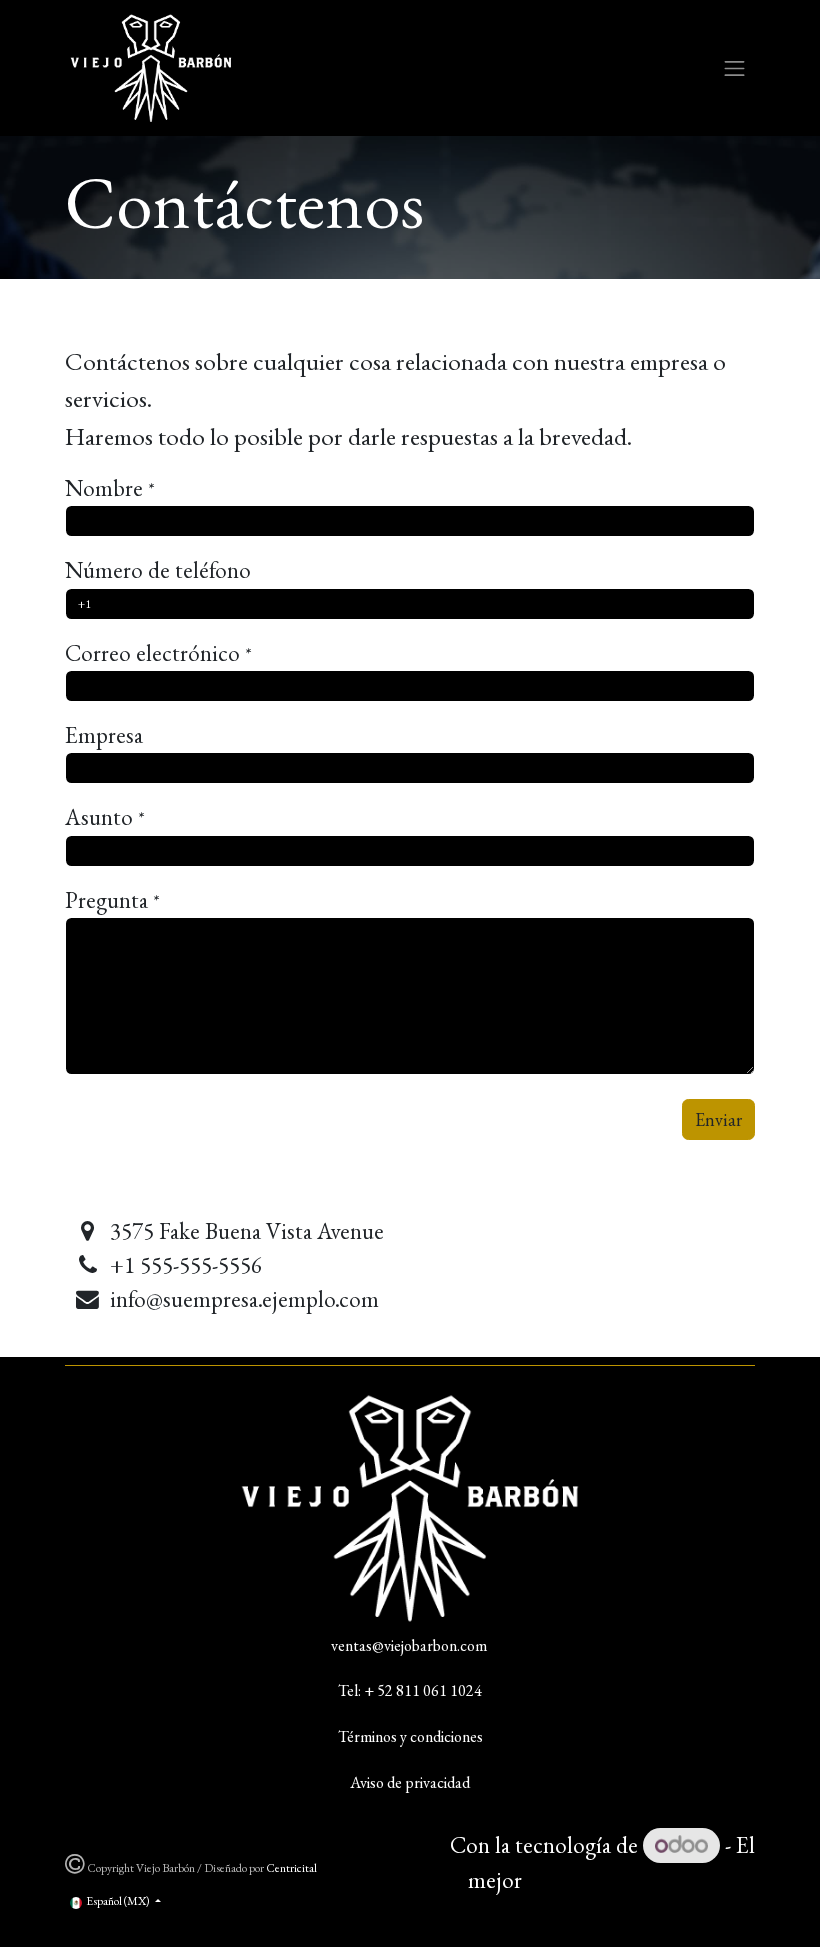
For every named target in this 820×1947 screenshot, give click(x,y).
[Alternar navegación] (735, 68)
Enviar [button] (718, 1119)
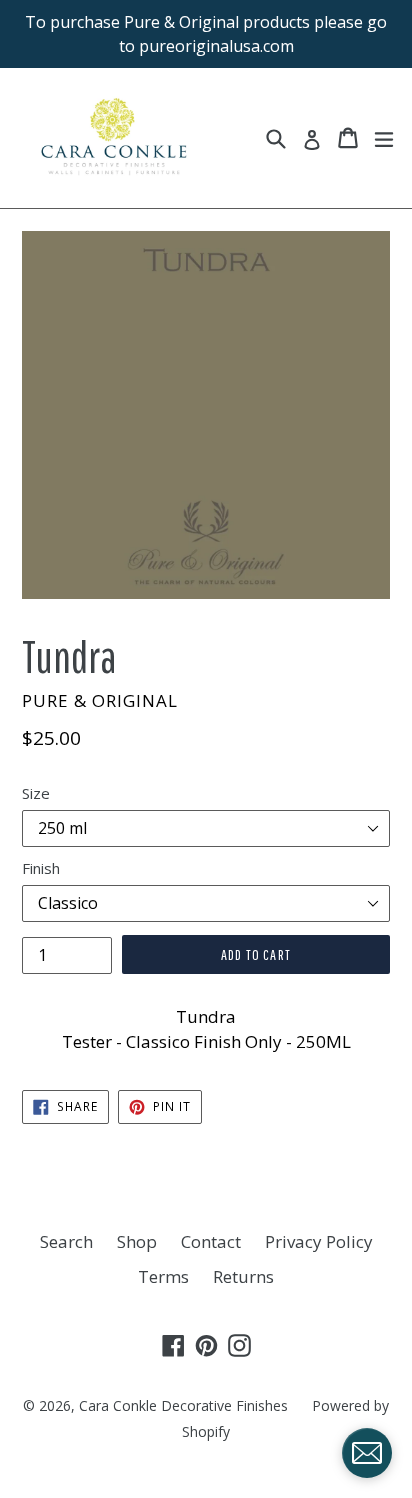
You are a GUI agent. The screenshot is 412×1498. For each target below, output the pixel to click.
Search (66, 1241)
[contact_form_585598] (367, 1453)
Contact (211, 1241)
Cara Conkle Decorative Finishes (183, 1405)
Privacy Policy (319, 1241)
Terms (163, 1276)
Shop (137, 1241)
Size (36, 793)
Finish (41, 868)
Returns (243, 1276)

[TASK REQUIREMENTS] Each line above that has the word "click" should be copied.

[RESULT OF THIS TASK]
For every named target in this 820×1947 screenshot, give click(x,y).
You are a GUI agent. The screenshot is 412×1498. For each target below, output the pixel to click.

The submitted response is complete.